Es wurde gefragt, ob die öffentlichen Parkplätze und die Parkplätze des Seniorenheims abgetrennt werden. Herr Beslmüller erläuterte, dass es ein Zufahrts- und Ausfahrtstor gibt. Momentan wird der Zugang durch ein Rolltor eingeschränkt. Eine Abtrennung der beiden Parkplätze wird durch ein Schiebegittertor vorgenommen.

Auf Nachfrage führte Herr Kiesewetter aus, dass die Kosten für E-Ladeplätze bisher nicht enthalten sind. Man gehe davon aus, dass es Kurzzeitstellplätze sind. Ob jeder Stellplatz mit einer Steckdose versehen werden kann, sei fraglich. Eine Stadträtin schlug vor, zum Vergleich zu untersuchen, wie die E-Ladeplätze in der Rotter Straße angenommen werden. Die Meisten würden ihre E-Autos sowieso über Nacht zu Hause laden. Sie befürworte eine Tiefgarage am Seniorenheim, da so die Parkplätze am Hans-Eham-Platz reduziert werden können.

Ein Stadtrat fragte, ob die Parkplätze die empfohlene Breite des ADAC von 2,50 m erfüllen. Herr Kiesewetter entgegnete, dass die Parkplätze zwischen 2,43 und 2,65 m breit sind, wobei die Randstellplätze breiter sind. Auch barrierefreie Parkplätze sind vorhanden.

 

Eine Stadträtin fragte, ob auf dem Dach eine Photovoltaikanlage errichtet werden kann und mit welchen Materialien gebaut werden wird. Herr Kiesewetter entgegnete, dass die Errichtung einer Photovoltaikanlage überlegt wird. Herr Iberle, der Geschäftsführer der Stiftung, fügte hinzu, dass Photovoltaik schon immer im Gespräch war. Das Problem sei nur, dass man als Photovoltaikanlagen-Betreiber ein Gewerbe anmelden muss, was die Stiftung aufgrund der Gemeinnützigkeit nicht machen kann. Die Frage, wer die Anlage betreiben kann, sei noch nicht geklärt.

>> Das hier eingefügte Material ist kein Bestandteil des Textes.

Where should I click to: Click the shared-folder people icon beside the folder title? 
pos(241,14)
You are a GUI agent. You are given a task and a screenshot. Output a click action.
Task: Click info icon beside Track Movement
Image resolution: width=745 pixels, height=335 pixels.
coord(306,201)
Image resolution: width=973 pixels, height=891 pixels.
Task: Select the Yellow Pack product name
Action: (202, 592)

Herr Beslmüller erläuterte, welche Materialien verwendet werden: Das Traggerüst ist aus Stahlbeton. Durch die großen Spannweiten sei zudem Beton vorgegeben. Außerdem bekommt jede Wohnung einen Balkon. Dafür sind Stahlbetonscheiben erforderlich. Die Fassade ist nicht aus Holz; sie ist aber wirtschaftlich, langlebig und gut recyclebar.

Der Sitzungsleiter führte abschließend aus, dass die Tiefgarage auch zur Entlastung des Marktplatzes beitragen wird.

 


Nach Sachvortrag und anschließender Beratung beschloss der Stadtrat einstimmig, die Verwaltung zu beauftragen, alle notwendigen Schritte für die Unterkellerung des Erweiterungsbaus des Seniorenheims mit einer Tiefgarage mit 35 Plätzen einzuleiten. Die Verwaltung wird beauftragt, Städtebauförderungsmittel für die Maßnahme zu beantragen und die notariellen Verträge für das Erbbaurechtsgrundstück vorzubereiten.

Die zusätzlich anfallenden Planungskosten für die Tiefgarage werden von der Stadt übernommen.